A tu per tu con il giovane italo-americano, fuori con l’album che segna il suo debutto discografico
Reduce dal doppio successo del singolo “Guarda come flexo”, sia della parte 1 che della parte 2, per Mambolosco è tempo di lanciare il suo album d’esordio, intitolato “Arte”, disponibile per Virgin Records a partire da venerdì 13 settembre. Tante le collaborazioni che impreziosiscono le sedici tracce presenti in scaletta, da Enzo Dong a Nashley (altro membro della Sugo Gang), passando per Tony Effe e Pyrex della Dark Polo Gang, Boro Boro e Shiva. Le produzioni vanno nella stessa direzione e, a parte due brani firmati da Sick Luke e uno da AVA & Mojobeatz, sono tutte di Nardi che in tre brani è affiancato rispettivamente da Boston George, Peppe Amore e Adam11. In occasione di questo debutto, abbiamo incontrato per voi il giovane italo-americano.
Ciao William, benvenuto su RecensiamoMusica. Partiamo dal tuo album d’esordio, romperei il ghiaccio chiedendoti quale significato attribuisci alla parola “Arte” e cosa rappresenta per te questo disco?
«Essendo il mio disco di debutto rappresenta per me un po’ la prova del nove, se va bene vuol dire che si può fare molto, al contrario bisognerebbe tornare a lavorare su determinate cose. Definisco quello che faccio “arte” perché la musica è sostanzialmente questo, vorrei poter riuscire a dare importanza e più significato alla trap, perché tanta gente parla male del genere che faccio, quando dovrebbero soffermarsi ad ascoltarla per capirla. In questo lavoro ho messo tutto me stesso, ci lavoro da un annetto, ho curato tutto nei minimi dettagli, per me vale tantissimo».

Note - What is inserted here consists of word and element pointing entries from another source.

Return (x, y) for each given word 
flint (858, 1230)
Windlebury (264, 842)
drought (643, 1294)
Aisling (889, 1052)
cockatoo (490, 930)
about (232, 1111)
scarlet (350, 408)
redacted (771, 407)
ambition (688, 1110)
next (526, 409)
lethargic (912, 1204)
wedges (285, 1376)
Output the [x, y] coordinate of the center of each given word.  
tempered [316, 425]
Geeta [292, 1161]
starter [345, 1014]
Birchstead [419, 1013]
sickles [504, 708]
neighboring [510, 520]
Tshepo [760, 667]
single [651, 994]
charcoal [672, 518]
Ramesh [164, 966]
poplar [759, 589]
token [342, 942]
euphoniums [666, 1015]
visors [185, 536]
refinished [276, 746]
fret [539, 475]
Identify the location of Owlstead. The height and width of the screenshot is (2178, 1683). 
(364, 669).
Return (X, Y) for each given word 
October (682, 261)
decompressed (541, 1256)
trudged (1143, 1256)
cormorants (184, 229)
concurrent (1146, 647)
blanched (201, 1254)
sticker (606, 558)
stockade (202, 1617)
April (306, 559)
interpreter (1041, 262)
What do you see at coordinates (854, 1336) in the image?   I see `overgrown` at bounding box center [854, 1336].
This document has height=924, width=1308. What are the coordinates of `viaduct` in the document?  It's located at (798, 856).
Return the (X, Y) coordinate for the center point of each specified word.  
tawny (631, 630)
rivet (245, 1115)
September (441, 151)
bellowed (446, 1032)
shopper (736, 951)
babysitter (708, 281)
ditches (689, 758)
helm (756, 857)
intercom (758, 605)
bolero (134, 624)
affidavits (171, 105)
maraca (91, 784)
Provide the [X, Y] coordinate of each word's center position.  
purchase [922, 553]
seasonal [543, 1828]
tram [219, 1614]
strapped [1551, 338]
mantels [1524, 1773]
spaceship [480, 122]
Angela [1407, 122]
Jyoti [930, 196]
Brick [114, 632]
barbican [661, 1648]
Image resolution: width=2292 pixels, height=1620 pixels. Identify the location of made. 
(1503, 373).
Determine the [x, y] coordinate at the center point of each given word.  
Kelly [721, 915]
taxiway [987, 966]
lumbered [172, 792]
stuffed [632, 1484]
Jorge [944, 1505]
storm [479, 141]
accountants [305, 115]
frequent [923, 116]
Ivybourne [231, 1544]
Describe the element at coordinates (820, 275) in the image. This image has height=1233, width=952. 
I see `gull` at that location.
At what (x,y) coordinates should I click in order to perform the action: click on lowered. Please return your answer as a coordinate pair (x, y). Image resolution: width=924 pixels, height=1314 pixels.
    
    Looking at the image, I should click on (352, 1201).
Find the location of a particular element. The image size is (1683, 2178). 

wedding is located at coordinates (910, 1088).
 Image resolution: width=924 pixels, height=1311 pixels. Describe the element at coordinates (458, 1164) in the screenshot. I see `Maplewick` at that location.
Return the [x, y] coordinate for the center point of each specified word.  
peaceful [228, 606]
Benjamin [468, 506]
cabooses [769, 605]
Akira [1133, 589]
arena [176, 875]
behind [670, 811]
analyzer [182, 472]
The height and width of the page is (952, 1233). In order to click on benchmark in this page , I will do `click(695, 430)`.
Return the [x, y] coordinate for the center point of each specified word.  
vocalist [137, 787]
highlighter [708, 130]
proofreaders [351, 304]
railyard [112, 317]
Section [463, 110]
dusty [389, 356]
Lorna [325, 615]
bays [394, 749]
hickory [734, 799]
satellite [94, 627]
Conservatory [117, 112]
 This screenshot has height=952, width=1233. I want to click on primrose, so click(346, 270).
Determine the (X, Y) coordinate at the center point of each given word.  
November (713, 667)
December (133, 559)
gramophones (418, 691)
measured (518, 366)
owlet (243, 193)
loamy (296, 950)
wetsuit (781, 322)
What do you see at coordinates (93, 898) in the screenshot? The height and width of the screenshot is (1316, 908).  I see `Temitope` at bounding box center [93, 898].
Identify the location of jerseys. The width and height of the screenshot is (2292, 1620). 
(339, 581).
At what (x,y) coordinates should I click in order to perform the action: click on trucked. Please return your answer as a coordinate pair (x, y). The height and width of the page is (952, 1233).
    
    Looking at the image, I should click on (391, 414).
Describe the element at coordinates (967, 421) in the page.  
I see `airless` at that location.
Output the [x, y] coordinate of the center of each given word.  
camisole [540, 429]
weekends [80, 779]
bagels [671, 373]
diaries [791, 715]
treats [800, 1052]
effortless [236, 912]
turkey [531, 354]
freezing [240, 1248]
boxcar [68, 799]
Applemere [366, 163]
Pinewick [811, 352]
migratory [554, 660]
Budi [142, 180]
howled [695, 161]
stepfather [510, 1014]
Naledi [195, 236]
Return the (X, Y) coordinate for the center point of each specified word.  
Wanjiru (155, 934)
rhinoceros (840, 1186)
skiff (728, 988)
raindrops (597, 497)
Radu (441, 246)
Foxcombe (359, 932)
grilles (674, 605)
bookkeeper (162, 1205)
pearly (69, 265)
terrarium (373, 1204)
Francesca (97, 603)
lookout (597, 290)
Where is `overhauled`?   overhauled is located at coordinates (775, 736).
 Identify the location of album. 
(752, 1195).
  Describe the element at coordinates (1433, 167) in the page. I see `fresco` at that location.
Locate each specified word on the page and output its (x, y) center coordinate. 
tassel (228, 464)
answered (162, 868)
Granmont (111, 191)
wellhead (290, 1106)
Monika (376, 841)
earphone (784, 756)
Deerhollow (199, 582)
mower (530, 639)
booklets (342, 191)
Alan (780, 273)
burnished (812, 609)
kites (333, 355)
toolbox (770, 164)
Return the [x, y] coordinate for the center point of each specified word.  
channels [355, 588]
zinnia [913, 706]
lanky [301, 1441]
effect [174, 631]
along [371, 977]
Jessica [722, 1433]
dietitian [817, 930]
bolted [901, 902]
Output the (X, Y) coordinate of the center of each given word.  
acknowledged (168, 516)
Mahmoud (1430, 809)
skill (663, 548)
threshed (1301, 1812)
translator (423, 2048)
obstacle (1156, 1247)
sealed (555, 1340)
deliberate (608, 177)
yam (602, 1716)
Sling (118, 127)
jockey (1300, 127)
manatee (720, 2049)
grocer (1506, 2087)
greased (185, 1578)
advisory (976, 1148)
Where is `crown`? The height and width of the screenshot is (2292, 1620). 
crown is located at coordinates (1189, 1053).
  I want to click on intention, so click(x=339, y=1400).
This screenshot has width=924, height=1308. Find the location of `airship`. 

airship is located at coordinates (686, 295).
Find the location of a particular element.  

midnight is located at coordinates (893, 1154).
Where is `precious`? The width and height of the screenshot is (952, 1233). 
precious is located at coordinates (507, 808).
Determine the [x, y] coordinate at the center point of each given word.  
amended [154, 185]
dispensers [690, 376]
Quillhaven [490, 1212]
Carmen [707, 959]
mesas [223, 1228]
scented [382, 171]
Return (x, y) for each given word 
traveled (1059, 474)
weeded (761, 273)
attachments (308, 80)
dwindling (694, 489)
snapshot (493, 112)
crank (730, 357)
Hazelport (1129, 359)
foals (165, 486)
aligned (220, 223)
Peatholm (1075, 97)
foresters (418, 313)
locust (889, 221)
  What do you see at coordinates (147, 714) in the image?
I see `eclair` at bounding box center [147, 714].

A livello di tematiche, cosa hai voluto raccontare e, per quanto riguarda l’aspetto musicale, quali sonorità hai voluto abbracciare?
«Ho raccontato un po’ più me stesso, affrontando tematiche che non avevo toccato prima. Non ho voluto realizzare un album tutto uguale, con sonorità trap dall’inizio alla fine, bensì contaminando parecchie canzoni con l’hip hop o l’R’n’B, ho variato un po’, proprio per far capire che posso fare di tutto».
Come sono nati i feautiring e come hai selezionato gli ospiti presenti?
«Ho pensato di coinvolgere nel progetto gli artisti italiani che rispetto, a partire dalla Dark Polo Gang, ho fatto un feat con Tony Effe e uno con Pyrex, mi spiace molto non esserci riuscito con Wayne Santana, ma ci rifaremo presto. Sono contentissimo di aver lavorato con Shiva perché spacca, ma anche Enzo Dong che per me è stato un pioniere della trap in Italia. Comunque sì, ho collaborato con parecchie persone, ospiti che sono venuti a trovarmi a casa mia, a Vicenza, la mia città che ho definito la nuova Atlanta perché siamo in tanti, sforniamo tanta roba e lavoriamo bene».
Dopo il successo ottenuto con “Guarda come flexo”, l’hype intorno a questo progetto è abbastanza alto. Quali sono le tue personali aspettative?
«Mi aspetto solo che faccia bene, sarà la gente a decretare se è andata o meno, io non posso far altro che augurarmelo. Non vedo l’ora di incontrare il pubblico nei vari in store, con loro interagisco tanto sui social, cercando di essere il più possibile me stesso, mostrandomi per come sono, probabilmente i miei fan lo apprezzano perché mi apro davvero molto e mostro dei lati che magari altri artisti tengono per loro».
In un momento storico in cui tutto và veloce e si fatica per attirare l’attenzione dell’ascoltatore, quali devono essere secondo te le caratteristiche per fare in modo che una canzone non venga “skippata”?
«Intanto il beat quando inizia deve spaccare, non è facile e a volte non viene compreso subito, forse la vera chiave è il ritornello, che ti deve rimanere bene in testa. E’ brutto da dire ma, tante volte, le canzoni più stupide vanno di più perché ti entrano in loop. Poi bisogna giocare su ciò che và al momento, l’attualità funziona parecchio».
Per concludere, dove e a chi desideri arrivare con la tua musica?
«Boh (sorride, ndr), non desidero arrivare a nessuno in particolare, mi piacerebbe essere apprezzato da chi ha piacere ad ascoltarmi. Di sicuro mi piacerebbe poter in futuro lavorare anche negli Stati Uniti, fare robe anche lì, visto che mio papà è americano e parlo benissimo l’inglese, sono perfettamente bilingue, mi piacerebbe poter spaccare anche Oltreoceano».